By a quirk of fate just one solitary tram from the classic 'Marton Vambacs' has survived through the years. Purchased by a brave group in the south of England and intended for an ambitious project at Hayling Island utilising a redundant British Railways line (well before Michael Portillo appeared on the scene) - the tram left Blackpool with great expectations. These sadly were not to be realised (I know the feeling) and number 11 became homeless only to find a welcoming home near Lowestoft. The Carlton Colville Museum was in need of adding to its small fleet of trams and the Marton Vambac car was a welcome addition even though it would require extensive work to make it operable. This was achieved after extended attention funded through the museum's limited resoiurces, These had similarly been applied to a solitary London tram HR2 1858 which has previously survived courtesy of its private purchaser on closure of the capital's tram system in 1952. A London Zoo offered secure storage, albeit outdoors, within a paddock. The Museum also took advantage of the final withdrawal of remaining Blackpool 'Standard' cars in 1966 and purchased number 159 which it proceeded to restore to its final postwar condition,

Number 11 managed to provide an exotic tour car for enthusiasts before leaving Blackpool with all of its sisters having been rudely scrapped immediately following the closure of the Marton tram service in October 1962. Some images from one of its final tours taken by Colin MacLeod who had the rare benefit of living in immediate proxmity of Whitegate Drive and thus gained marvellous insight into the working of the Marton tram service in the 1950s and until closure.

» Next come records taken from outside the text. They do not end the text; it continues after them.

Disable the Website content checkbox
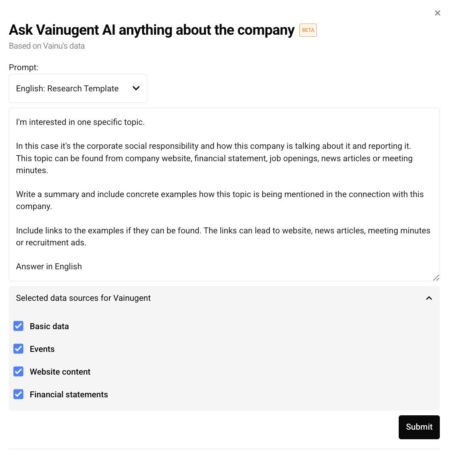Viewport: 451px width, 454px height. pos(18,372)
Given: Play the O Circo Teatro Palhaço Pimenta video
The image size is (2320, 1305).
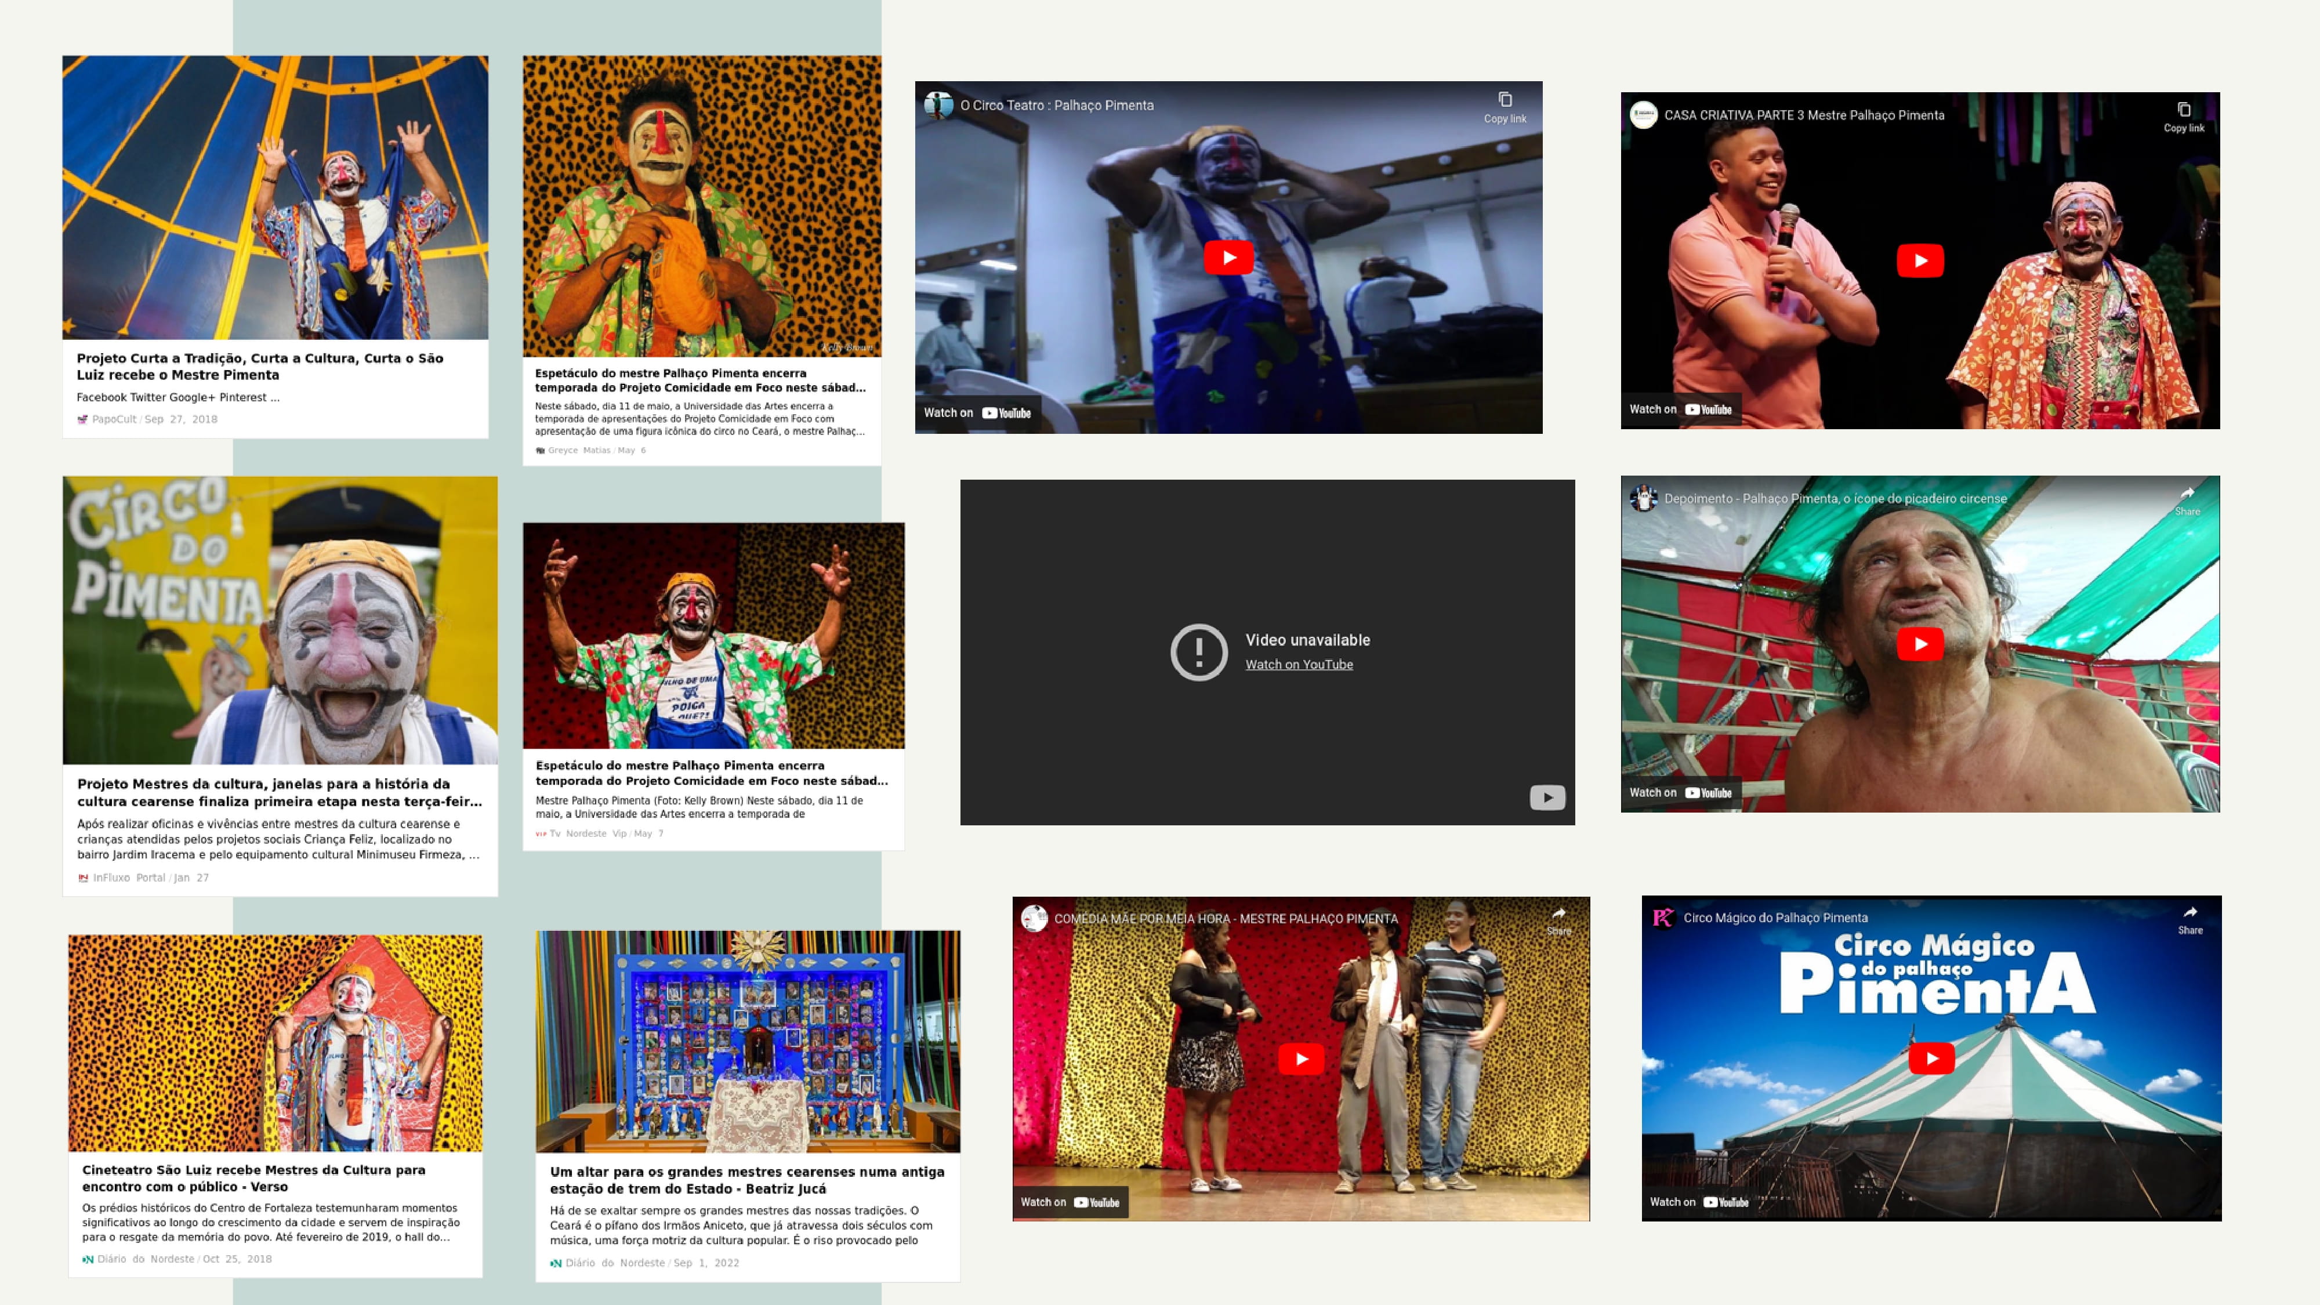Looking at the screenshot, I should click(1228, 258).
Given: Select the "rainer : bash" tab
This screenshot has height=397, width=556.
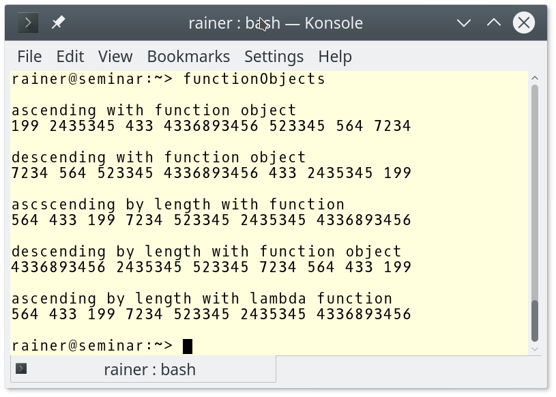Looking at the screenshot, I should (x=149, y=369).
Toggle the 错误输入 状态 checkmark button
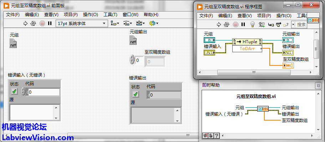 [x=14, y=91]
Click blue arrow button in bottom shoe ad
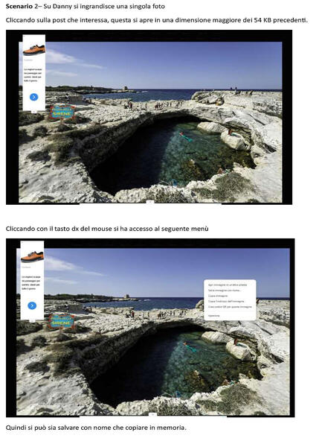319x447 pixels. tap(32, 305)
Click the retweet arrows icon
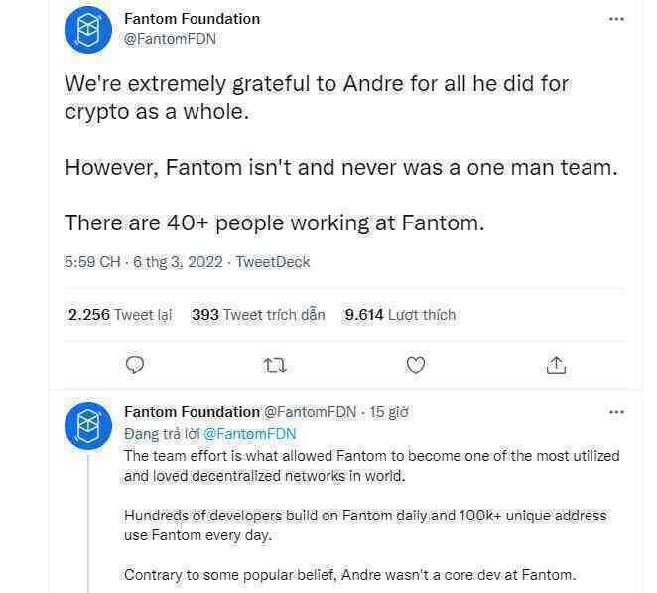 tap(276, 366)
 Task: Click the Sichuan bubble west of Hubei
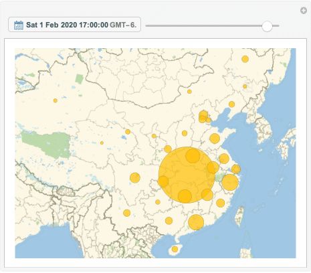[135, 178]
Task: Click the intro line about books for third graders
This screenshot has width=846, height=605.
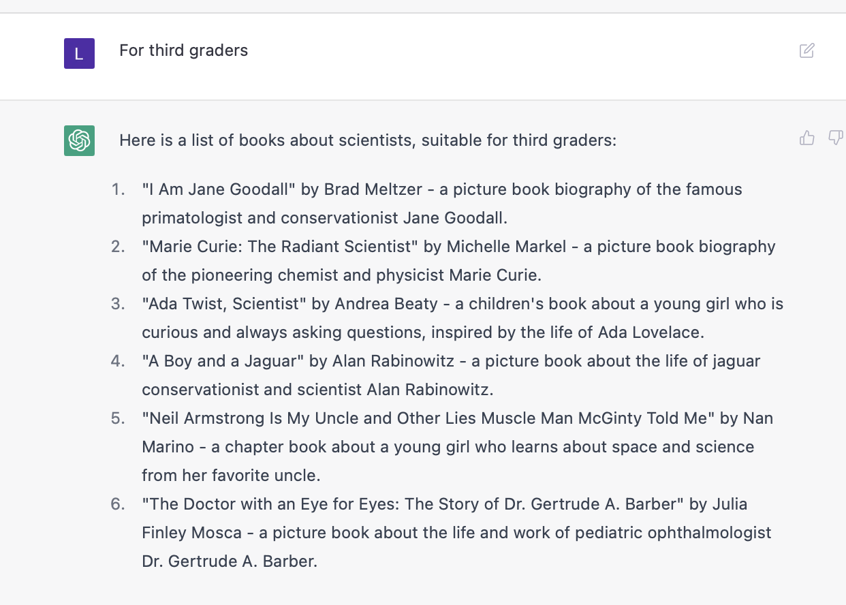Action: pos(367,141)
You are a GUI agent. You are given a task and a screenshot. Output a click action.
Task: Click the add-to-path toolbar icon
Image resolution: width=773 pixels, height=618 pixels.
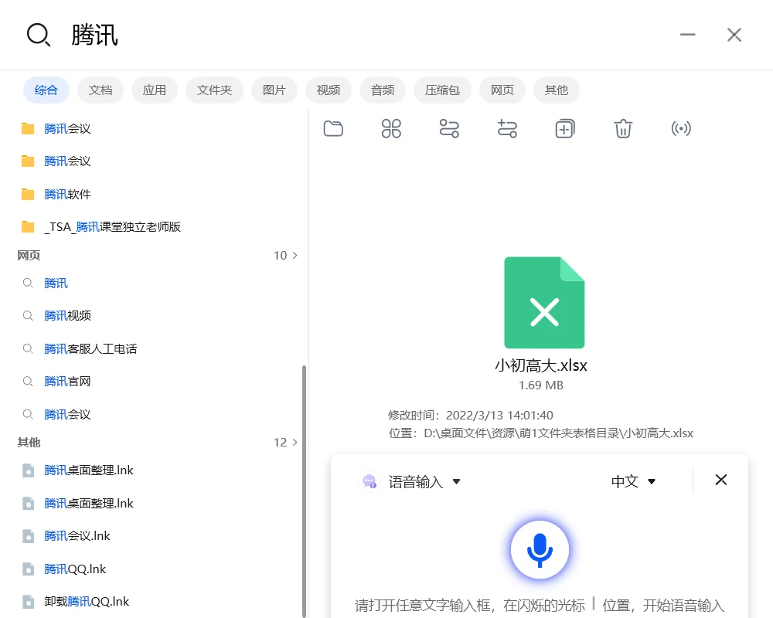[507, 128]
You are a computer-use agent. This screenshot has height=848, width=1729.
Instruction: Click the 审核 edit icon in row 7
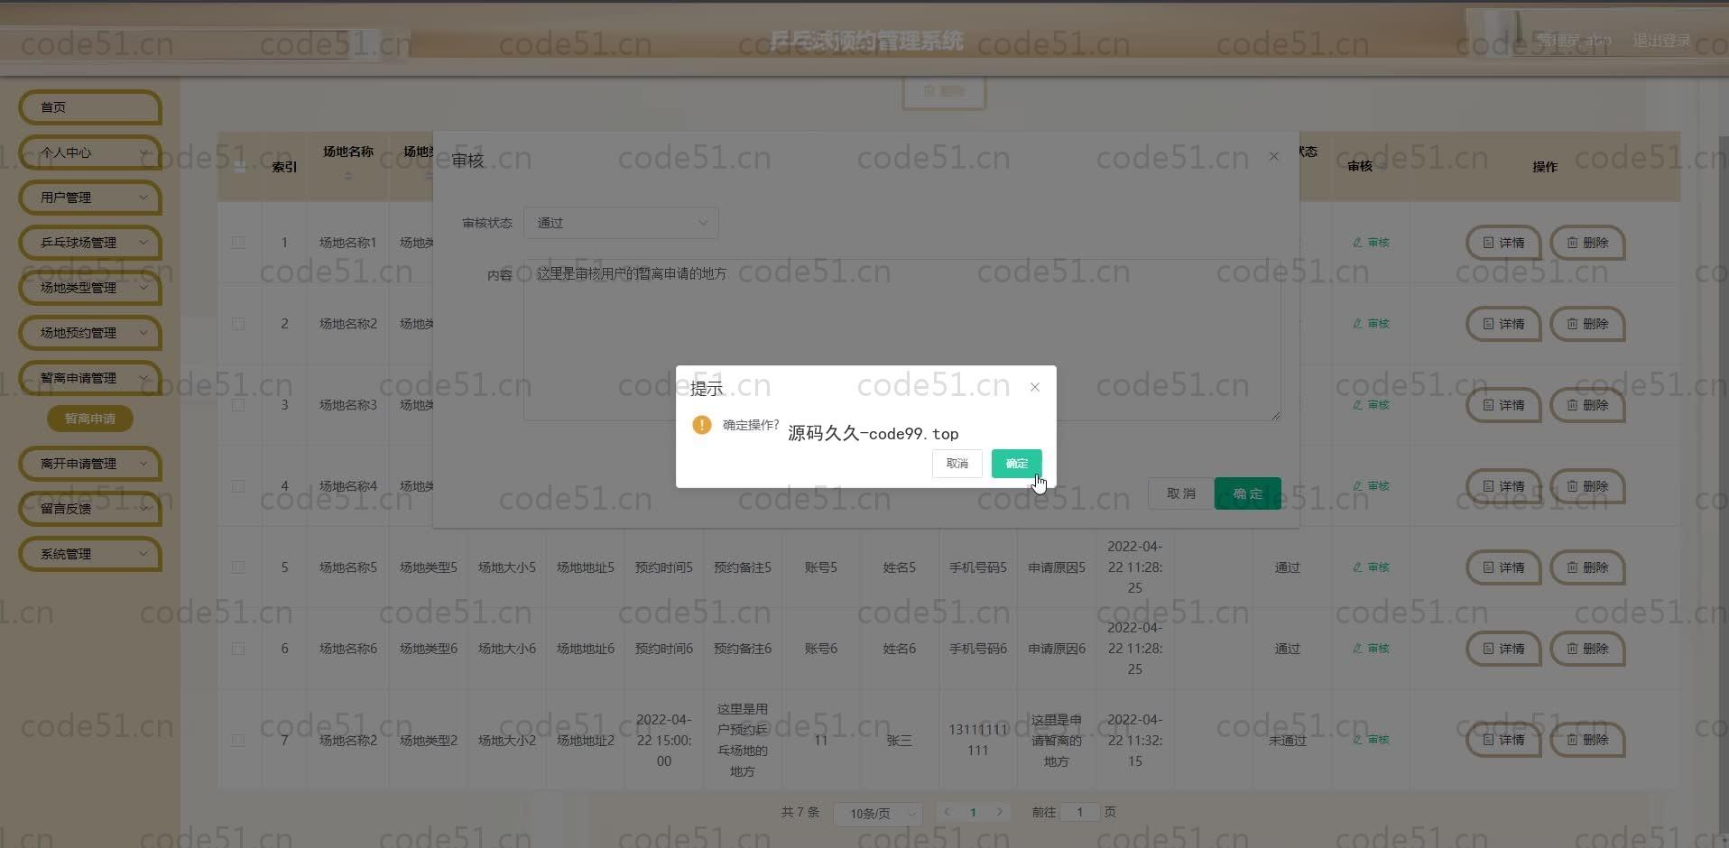coord(1371,740)
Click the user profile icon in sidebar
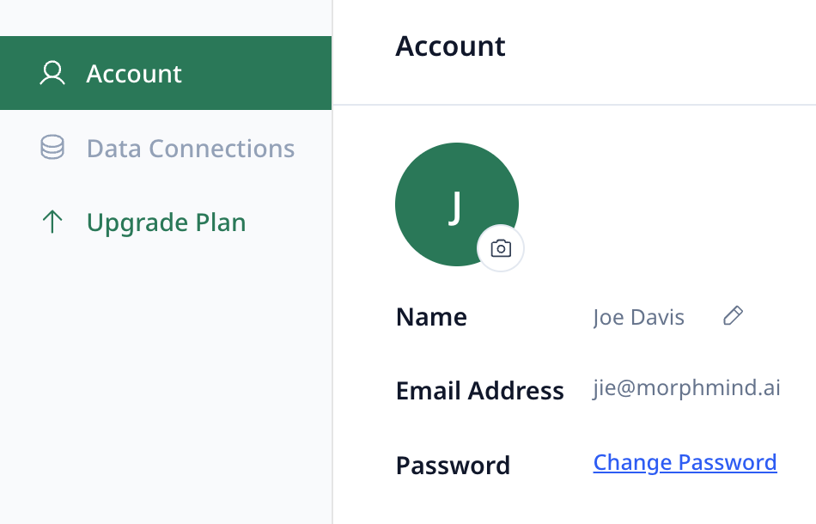 coord(52,74)
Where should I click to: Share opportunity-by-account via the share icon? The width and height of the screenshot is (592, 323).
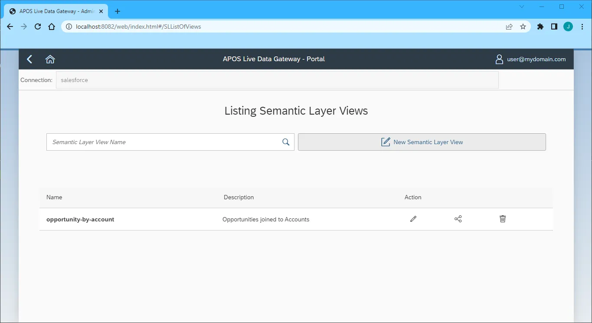click(458, 219)
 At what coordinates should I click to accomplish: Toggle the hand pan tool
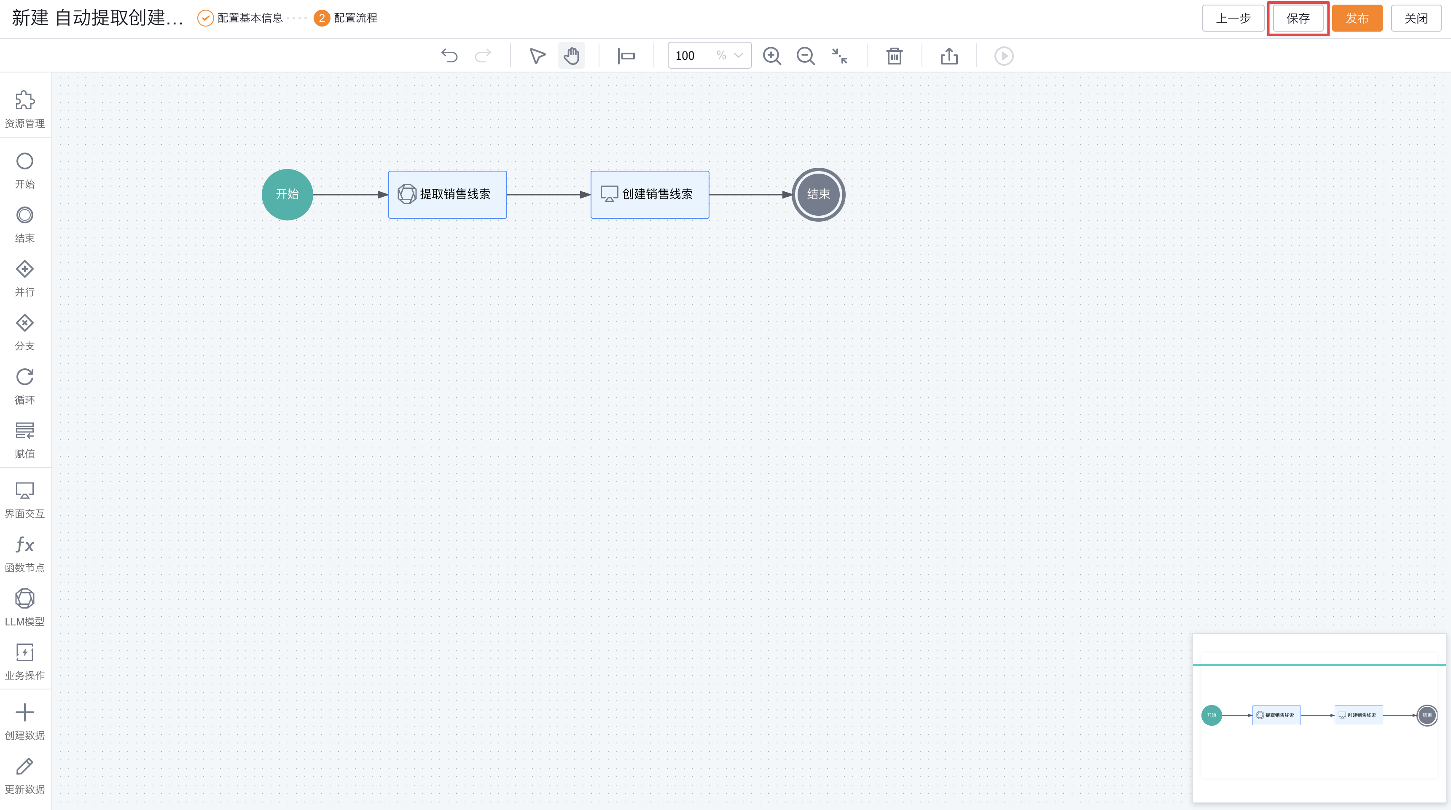571,56
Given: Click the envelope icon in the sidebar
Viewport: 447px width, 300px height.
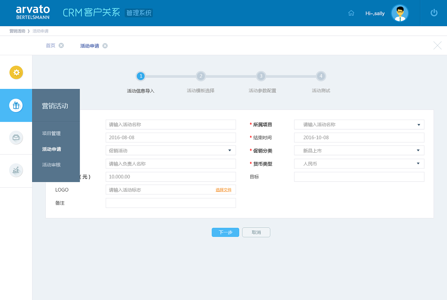Looking at the screenshot, I should (16, 138).
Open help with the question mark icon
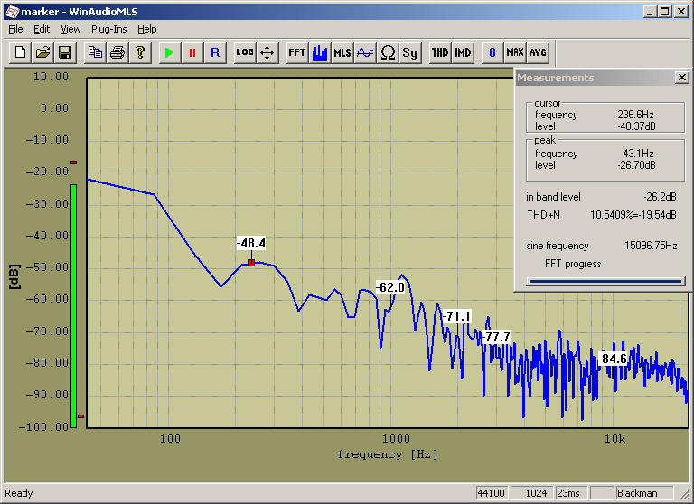This screenshot has width=694, height=504. tap(139, 52)
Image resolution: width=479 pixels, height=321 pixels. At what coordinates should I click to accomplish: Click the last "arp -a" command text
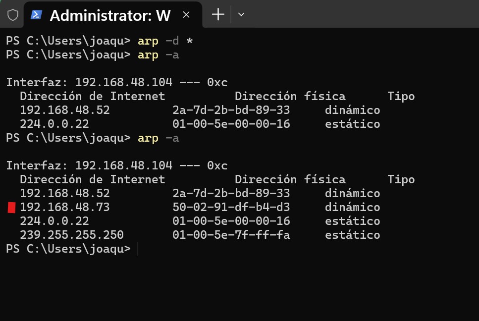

The rear facing shop fronts of the Metropole building were once smartly maintained, Here a Marton Vambac passes by followed by a white fronted English Electric rail coach.

Truncated track on Lytham Road signalled the end of the Squires Gate service as Vambac 11 heads for Hopton Road followed by a white front rail coach heading for the depot.

Apologies for blemishes on the negative above. The final stub track terminus for North Station complete with automatic trolley reverser installed a couple of years before closure of this service.

The Gynn before a roundabout was installed and trams trundled across the junction heading for Dickson Road and North Station. Number 11 looks at home as it smoothly accelerates up the slight incline on the promenade. All Photos Colin MacLeod.